Already now we don't expose the kernel's vocabulary 1:1 in systemd. We use
"hibernate" for what the kernel calls "suspend" and "disk" at some places, and
"suspend" for what the kernel calls "sleep" and "mem".

I'd thus suggest we simply define some rough semantics for the existing three
verbs, but leave it to the specific system to actually bind them to whatever
the underlying hardware might support. Maybe some definitions like the
following:

 suspend = a low-power state where execution of the OS is paused, and complete
power loss might result in lost data, and which is fast to enter and exit

 hibernate = a low-power state where execution of the OS is paused, and
complete power loss does not result in lost data, and which might be slow to
enter and exit

 hybrid-sleep = a low-power state where execution of the OS is paused, which
might be slow to enter, and on complete power loss does not result in lost data
but might be slower to exit in that case.

These rough definitions would then allow implementations to implement the verbs
with different logic behind, possibly even implementing some of them with the
exact same result (for example, hybrid sleep is a "superset" of hibernate, and
hence any implementation for hybrid-sleep might be suitable for hibernate too.)

Now, coming back to the actual request this bug is about: with this scheme in
place we could then enable users, admins or system builders to override the
default logic systemd uses, for example to change "suspend" from meaning "mem"
to "standby", and this would be perfectly within the definitions above. 

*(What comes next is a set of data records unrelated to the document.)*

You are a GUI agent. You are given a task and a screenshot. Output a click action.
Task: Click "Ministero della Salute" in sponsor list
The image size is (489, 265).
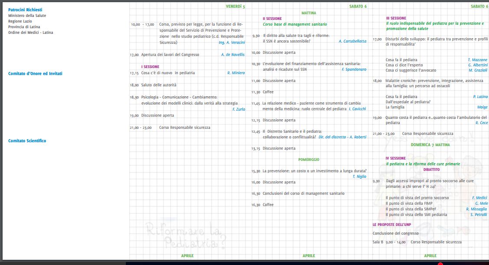click(27, 16)
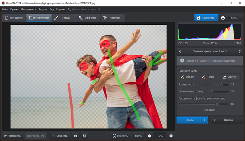Viewport: 245px width, 141px height.
Task: Select the Фон brush
Action: (208, 77)
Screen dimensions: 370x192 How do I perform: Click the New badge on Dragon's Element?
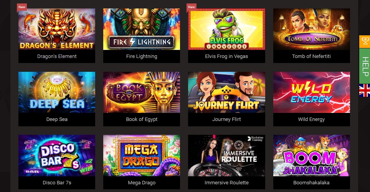point(22,7)
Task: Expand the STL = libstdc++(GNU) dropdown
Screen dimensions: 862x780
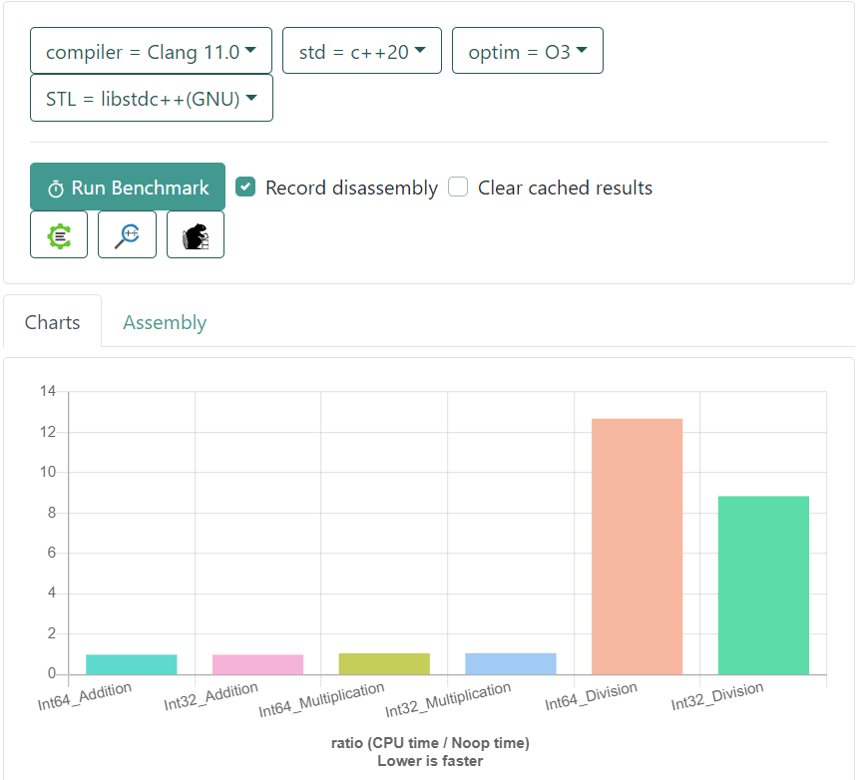Action: tap(152, 99)
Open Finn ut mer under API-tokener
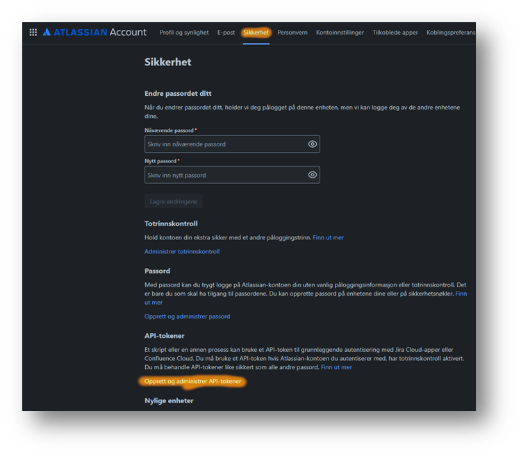Screen dimensions: 521x456 click(x=336, y=367)
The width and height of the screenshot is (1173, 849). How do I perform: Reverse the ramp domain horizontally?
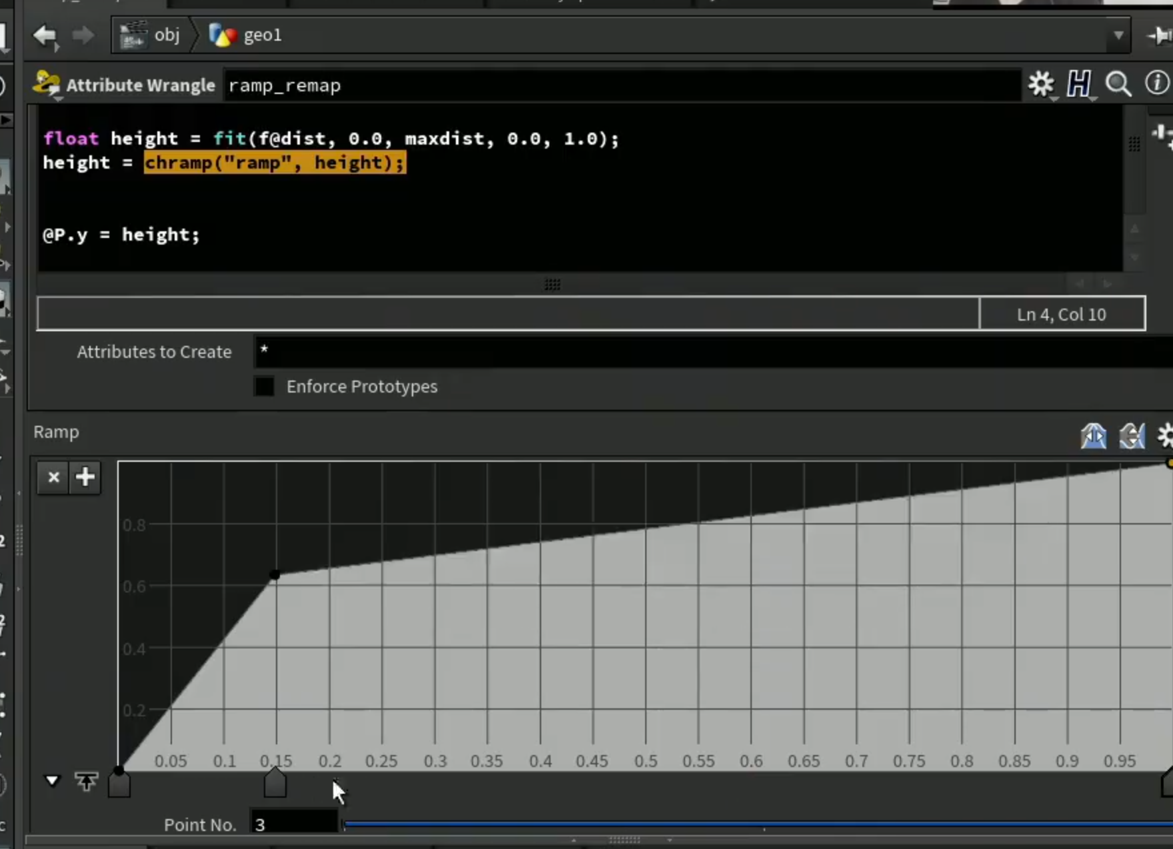[x=1094, y=436]
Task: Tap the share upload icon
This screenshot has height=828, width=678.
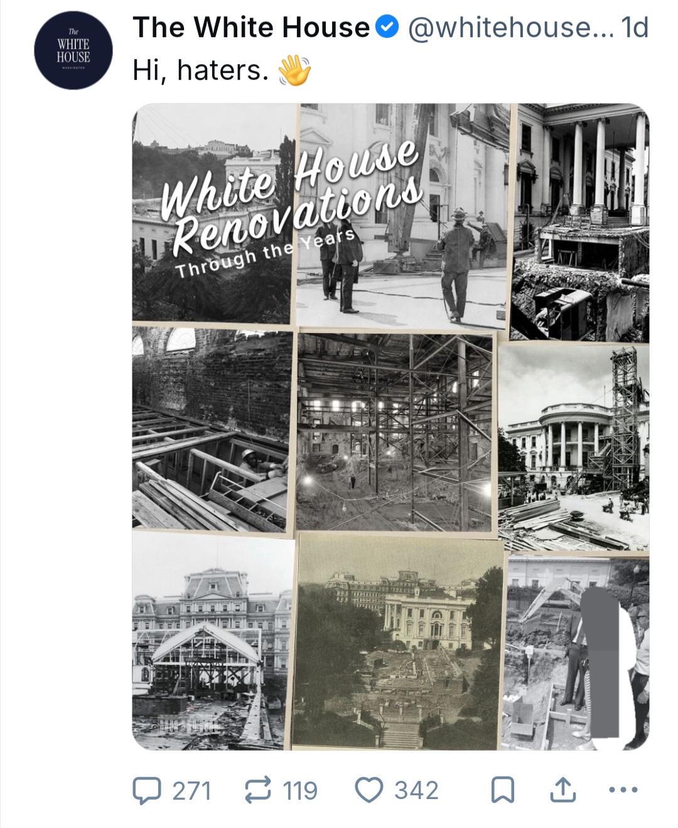Action: click(x=562, y=790)
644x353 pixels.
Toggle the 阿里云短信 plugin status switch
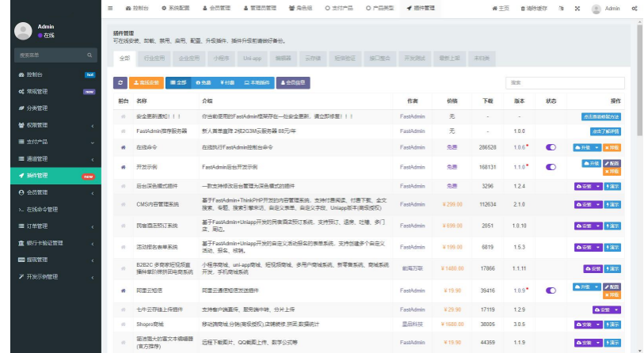(551, 290)
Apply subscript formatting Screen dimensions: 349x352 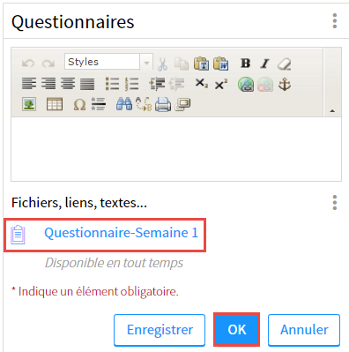202,84
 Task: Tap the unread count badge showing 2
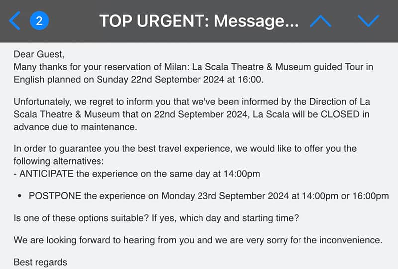[39, 21]
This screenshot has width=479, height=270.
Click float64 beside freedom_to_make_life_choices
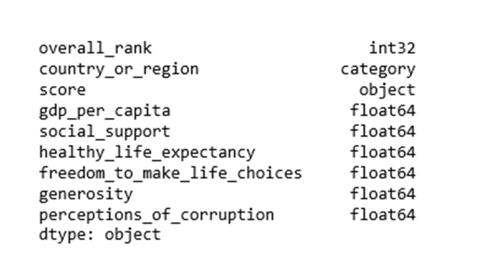383,173
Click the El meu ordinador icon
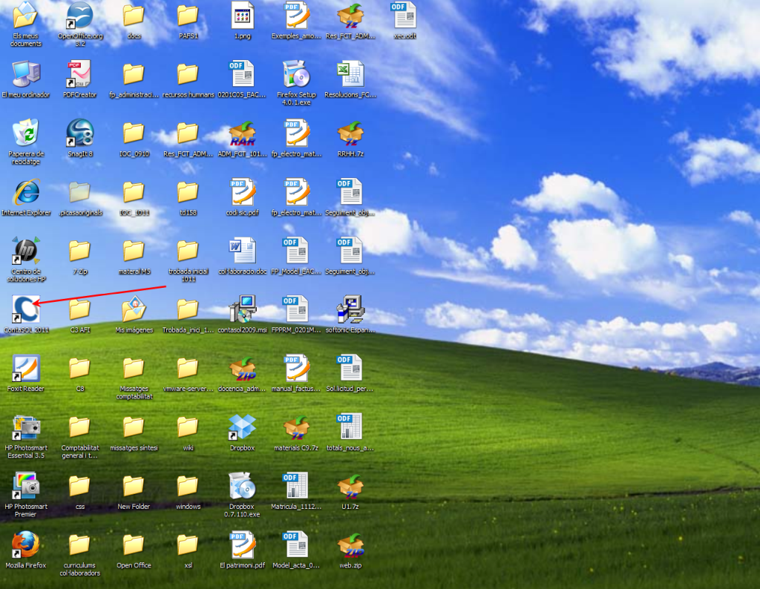Viewport: 760px width, 589px height. pyautogui.click(x=26, y=74)
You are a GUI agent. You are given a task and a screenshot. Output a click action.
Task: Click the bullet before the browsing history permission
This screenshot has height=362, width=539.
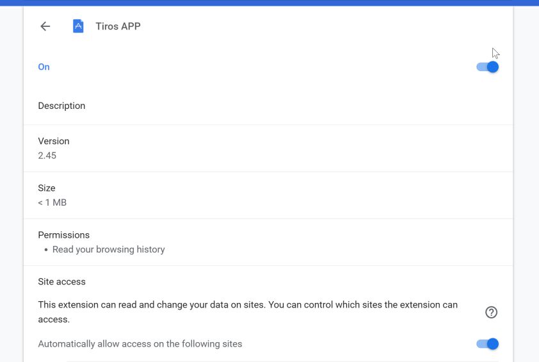(x=46, y=250)
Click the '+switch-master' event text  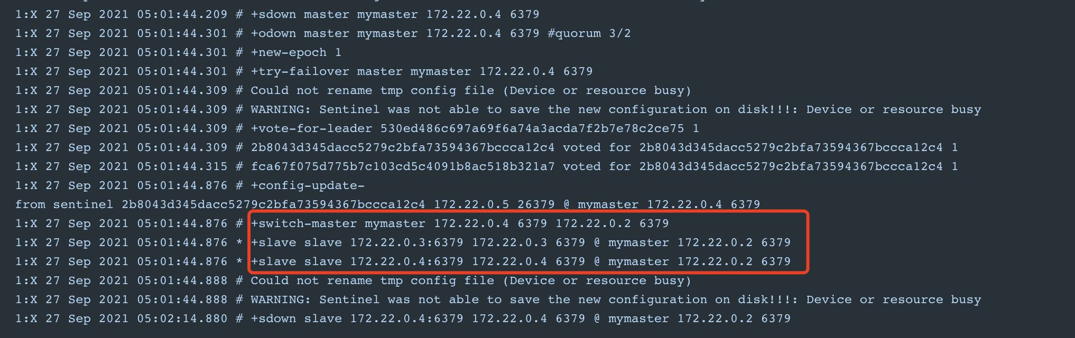[x=304, y=223]
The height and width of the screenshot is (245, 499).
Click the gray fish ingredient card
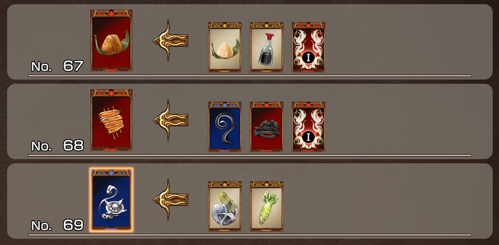point(225,206)

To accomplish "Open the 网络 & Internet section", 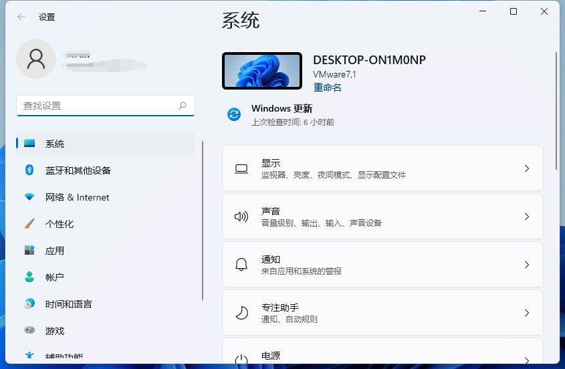I will (x=77, y=197).
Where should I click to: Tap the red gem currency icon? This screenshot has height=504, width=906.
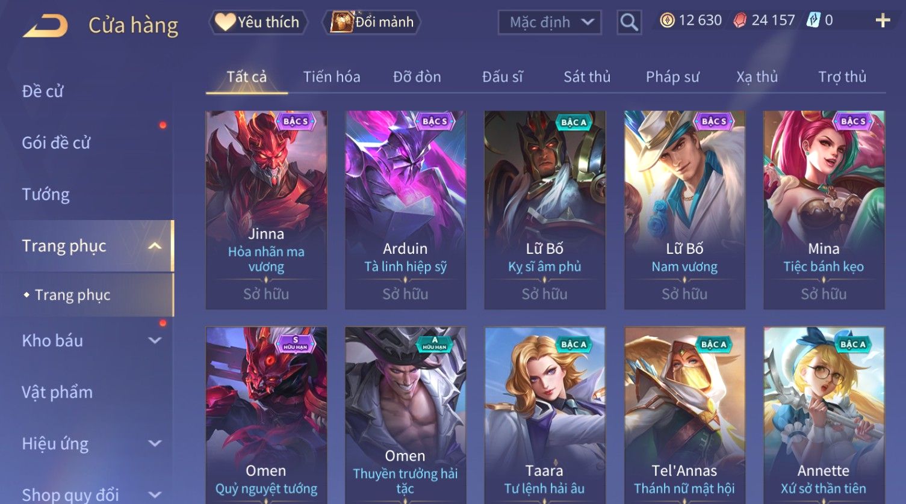coord(740,20)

The question would then only be where to configure what the "systemd-sleep"
binary actually writes into /sys/power/kernel. Instead of introducing a new
configuration file a simple approach could be to add support for a new command
line argument to "systemd-sleep" to cover the "standby" case, and then ask the
admin to copy /usr/lib/systemd/system/systemd-sleep.service to
/etc/systemd/system/systemd-sleep.service and edit it there to append the
argument.

This solution makes the mapping of the high-level verbs to the low-level
implementations a configuration option. One couldn't enter the low-level
operations without changing configuration. I personally don't see that as much
of a problem though. 

If we go this way we probably should set up a wiki page describing what the
user/admin/system integration needs to do to change the meanings of
suspend/hibernate/hybrid-sleep.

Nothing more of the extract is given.